世界に通じる観光列車へ! 「木次線ワイン&チーズトレイン」から始まる未来杉山淳一の「週刊鉄道経済」(2/5 ページ)

» 2016年10月21日 06時30分 公開
[杉山淳一ITmedia]

木次線が直面する2つの危機

 木次線は1916年に簸上(ひかみ)鉄道として宍道駅から木次駅まで開業した。「たたら製鉄」で財をなした絲原(いとはら)家が「近代製鉄によってたたら製鉄が衰退しても、鉄道があれば新たな産業が生まれる」と人々に説いて出資し、足りない資金を集め、建設を推進したという。後に国有化されて木次線となり、木炭の輸送で地域を支えた。
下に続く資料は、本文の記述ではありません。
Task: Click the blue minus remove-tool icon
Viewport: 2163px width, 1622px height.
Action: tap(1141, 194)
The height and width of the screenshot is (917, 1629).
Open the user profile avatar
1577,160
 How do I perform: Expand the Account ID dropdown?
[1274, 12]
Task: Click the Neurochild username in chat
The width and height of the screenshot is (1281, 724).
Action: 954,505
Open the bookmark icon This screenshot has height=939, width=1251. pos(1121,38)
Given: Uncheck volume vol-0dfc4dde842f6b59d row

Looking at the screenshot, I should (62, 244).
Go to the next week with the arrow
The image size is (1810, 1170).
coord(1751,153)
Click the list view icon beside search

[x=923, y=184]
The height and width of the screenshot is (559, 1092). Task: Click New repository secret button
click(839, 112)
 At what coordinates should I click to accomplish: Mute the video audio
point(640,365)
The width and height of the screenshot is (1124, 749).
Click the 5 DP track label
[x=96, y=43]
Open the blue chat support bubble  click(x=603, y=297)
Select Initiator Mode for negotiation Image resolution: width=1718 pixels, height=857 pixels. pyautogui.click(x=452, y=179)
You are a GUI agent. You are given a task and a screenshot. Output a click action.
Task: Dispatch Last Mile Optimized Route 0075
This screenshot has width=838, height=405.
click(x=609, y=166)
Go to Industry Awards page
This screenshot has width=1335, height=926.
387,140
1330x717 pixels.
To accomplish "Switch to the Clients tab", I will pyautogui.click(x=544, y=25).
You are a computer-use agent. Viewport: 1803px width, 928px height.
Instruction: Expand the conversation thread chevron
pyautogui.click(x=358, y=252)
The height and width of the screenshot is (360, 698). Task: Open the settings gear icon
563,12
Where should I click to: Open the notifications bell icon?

 それから100年が経ち、木次線は新たな試練に立ち向かう。1つは路線の存続問題、もう1つは奥出雲おろち号の老朽化だ。

奥出雲おろち号の老朽化対策が課題 奥出雲おろち号の老朽化対策が課題

 ローカル鉄道の存続方法は3つある。路線単体で黒字になること。これは突き詰めれば人口問題であり、マイカー抑制でもある。政策を伴う話になる。次に、赤字でも地域にとって必要な存在であり、自治体が支援する価値があること。そして、赤字でも沿線の産業に利益をもたらし、自治体が支援する価値があること。税金を投入しても、納税者の皆さんが納得できる。これらは第3セクター鉄道の存続の条件でもある。

 しかし、木次線のように、大きな鉄道会社の1路線の場合は、もう1つの可能性がある。「鉄道会社にとって残す価値がある存在」になることだ。ここに観光列車の役割がある。木次線の存続のために必要な観光列車とは、木次線の集客になる列車、沿線地域に観光客を誘ってくれる列車、それだけではなく、JR西日本にとって必要な列車だ。

 観光列車を走らせても運賃収入は限られる。木次線の赤字解消には足りない。しかし、全国から、特に近畿、山陽、北九州から、JR西日本の新幹線や特急列車に乗って木次線の観光列車に乗りに来てもらう。これはJR西日本にとって見逃せない売り上げになるはずだ。木次線の観光列車はJR西日本にとって必要な存在になり、その列車を走らせる木次線はJR西日本にとって必要な路線、となる。